Work instructions:
Let the output be exactly the lines from the one containing "本サイトのご利用について (92, 2488)" through the end of the records below, both included.

Records for processing:
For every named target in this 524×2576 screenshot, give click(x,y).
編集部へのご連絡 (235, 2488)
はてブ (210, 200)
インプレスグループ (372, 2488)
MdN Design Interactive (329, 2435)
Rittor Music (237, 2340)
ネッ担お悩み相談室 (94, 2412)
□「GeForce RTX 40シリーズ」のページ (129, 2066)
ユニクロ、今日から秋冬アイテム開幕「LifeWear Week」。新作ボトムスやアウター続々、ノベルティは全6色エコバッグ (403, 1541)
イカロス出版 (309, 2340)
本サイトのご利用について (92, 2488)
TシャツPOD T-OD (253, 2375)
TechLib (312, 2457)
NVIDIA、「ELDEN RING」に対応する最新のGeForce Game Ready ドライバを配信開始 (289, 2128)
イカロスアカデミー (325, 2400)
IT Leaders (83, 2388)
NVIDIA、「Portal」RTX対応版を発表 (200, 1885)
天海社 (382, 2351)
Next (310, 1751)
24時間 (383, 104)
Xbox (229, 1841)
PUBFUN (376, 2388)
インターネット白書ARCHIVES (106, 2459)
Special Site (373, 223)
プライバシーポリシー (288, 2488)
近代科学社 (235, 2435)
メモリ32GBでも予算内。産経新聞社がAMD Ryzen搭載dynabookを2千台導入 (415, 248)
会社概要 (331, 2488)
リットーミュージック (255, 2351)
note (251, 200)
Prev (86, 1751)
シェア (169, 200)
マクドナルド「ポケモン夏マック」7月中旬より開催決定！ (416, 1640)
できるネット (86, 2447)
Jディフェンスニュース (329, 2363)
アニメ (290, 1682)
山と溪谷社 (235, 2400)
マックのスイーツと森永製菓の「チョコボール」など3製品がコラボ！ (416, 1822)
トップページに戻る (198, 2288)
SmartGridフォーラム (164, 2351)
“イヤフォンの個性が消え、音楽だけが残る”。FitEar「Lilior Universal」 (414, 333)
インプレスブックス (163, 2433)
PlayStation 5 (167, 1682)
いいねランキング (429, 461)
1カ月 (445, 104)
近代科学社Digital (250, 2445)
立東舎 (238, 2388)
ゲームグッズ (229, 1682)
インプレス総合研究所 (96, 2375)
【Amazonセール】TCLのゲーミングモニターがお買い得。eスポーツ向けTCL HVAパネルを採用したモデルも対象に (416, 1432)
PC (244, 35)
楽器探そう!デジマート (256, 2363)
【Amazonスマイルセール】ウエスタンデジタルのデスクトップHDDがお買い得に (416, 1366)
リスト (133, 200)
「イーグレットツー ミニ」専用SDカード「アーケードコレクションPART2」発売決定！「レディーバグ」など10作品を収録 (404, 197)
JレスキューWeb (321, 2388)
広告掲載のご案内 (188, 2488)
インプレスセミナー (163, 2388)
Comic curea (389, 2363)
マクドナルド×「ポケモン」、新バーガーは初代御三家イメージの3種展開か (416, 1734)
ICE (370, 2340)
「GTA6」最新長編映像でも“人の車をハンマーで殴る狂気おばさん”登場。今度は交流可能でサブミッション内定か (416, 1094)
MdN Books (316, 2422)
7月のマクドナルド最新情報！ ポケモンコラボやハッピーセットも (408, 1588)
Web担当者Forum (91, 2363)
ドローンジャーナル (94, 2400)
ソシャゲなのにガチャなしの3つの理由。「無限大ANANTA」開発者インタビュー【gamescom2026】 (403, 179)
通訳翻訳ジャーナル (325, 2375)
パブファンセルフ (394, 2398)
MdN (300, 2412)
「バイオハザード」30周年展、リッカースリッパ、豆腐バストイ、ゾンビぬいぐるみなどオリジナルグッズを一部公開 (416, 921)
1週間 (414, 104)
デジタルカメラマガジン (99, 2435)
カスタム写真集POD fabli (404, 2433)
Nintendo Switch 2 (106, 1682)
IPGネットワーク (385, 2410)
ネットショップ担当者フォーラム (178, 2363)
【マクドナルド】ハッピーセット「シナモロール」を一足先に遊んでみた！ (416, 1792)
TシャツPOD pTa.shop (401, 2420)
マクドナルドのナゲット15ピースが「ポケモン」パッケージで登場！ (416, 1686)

Task solution:
本サイトのご利用について (92, 2488)
TシャツPOD T-OD (253, 2375)
TechLib (312, 2457)
NVIDIA、「ELDEN RING」に対応する最新のGeForce Game Ready ドライバを配信開始 (289, 2128)
イカロスアカデミー (325, 2400)
IT Leaders (83, 2388)
NVIDIA、「Portal」RTX対応版を発表 (200, 1885)
天海社 (382, 2351)
Next (310, 1751)
24時間 (383, 104)
Xbox (229, 1841)
PUBFUN (376, 2388)
インターネット白書ARCHIVES (106, 2459)
Special Site (373, 223)
プライバシーポリシー (288, 2488)
近代科学社 (235, 2435)
メモリ32GBでも予算内。産経新聞社がAMD Ryzen搭載dynabookを2千台導入 (415, 248)
会社概要 (331, 2488)
リットーミュージック (255, 2351)
note (251, 200)
Prev (86, 1751)
シェア (169, 200)
マクドナルド「ポケモン夏マック」7月中旬より開催決定！ (416, 1640)
できるネット (86, 2447)
Jディフェンスニュース (329, 2363)
アニメ (290, 1682)
山と溪谷社 (235, 2400)
マックのスイーツと森永製菓の「チョコボール」など3製品がコラボ！ (416, 1822)
トップページに戻る (198, 2288)
SmartGridフォーラム (164, 2351)
“イヤフォンの個性が消え、音楽だけが残る”。FitEar「Lilior Universal」 (414, 333)
インプレスブックス (163, 2433)
PlayStation 5 (167, 1682)
いいねランキング (429, 461)
1カ月 (445, 104)
近代科学社Digital (250, 2445)
立東舎 (238, 2388)
ゲームグッズ (229, 1682)
インプレス総合研究所 (96, 2375)
【Amazonセール】TCLのゲーミングモニターがお買い得。eスポーツ向けTCL HVAパネルを採用したモデルも対象に (416, 1432)
PC (244, 35)
楽器探そう!デジマート (256, 2363)
【Amazonスマイルセール】ウエスタンデジタルのデスクトップHDDがお買い得に (416, 1366)
リスト (133, 200)
「イーグレットツー ミニ」専用SDカード「アーケードコレクションPART2」発売決定！「レディーバグ」など10作品を収録 (404, 197)
JレスキューWeb (321, 2388)
広告掲載のご案内 (188, 2488)
インプレスセミナー (163, 2388)
Comic curea (389, 2363)
マクドナルド×「ポケモン」、新バーガーは初代御三家イメージの3種展開か (416, 1734)
ICE (370, 2340)
「GTA6」最新長編映像でも“人の車をハンマーで殴る狂気おばさん”登場。今度は交流可能でサブミッション内定か (416, 1094)
MdN Books (316, 2422)
7月のマクドナルド最新情報！ ポケモンコラボやハッピーセットも (408, 1588)
Web担当者Forum (91, 2363)
ドローンジャーナル (94, 2400)
ソシャゲなのにガチャなしの3つの理由。「無限大ANANTA」開発者インタビュー【gamescom2026】 (403, 179)
通訳翻訳ジャーナル (325, 2375)
パブファンセルフ (394, 2398)
MdN (300, 2412)
「バイオハザード」30周年展、リッカースリッパ、豆腐バストイ、ゾンビぬいぐるみなどオリジナルグッズを一部公開 (416, 921)
1週間 (414, 104)
デジタルカメラマガジン (99, 2435)
カスタム写真集POD fabli (404, 2433)
Nintendo Switch 2 (106, 1682)
IPGネットワーク (385, 2410)
ネットショップ担当者フォーラム (178, 2363)
【マクドナルド】ハッピーセット「シナモロール」を一足先に遊んでみた！ (416, 1792)
TシャツPOD pTa.shop (401, 2420)
マクドナルドのナゲット15ピースが「ポケモン」パッケージで登場！ (416, 1686)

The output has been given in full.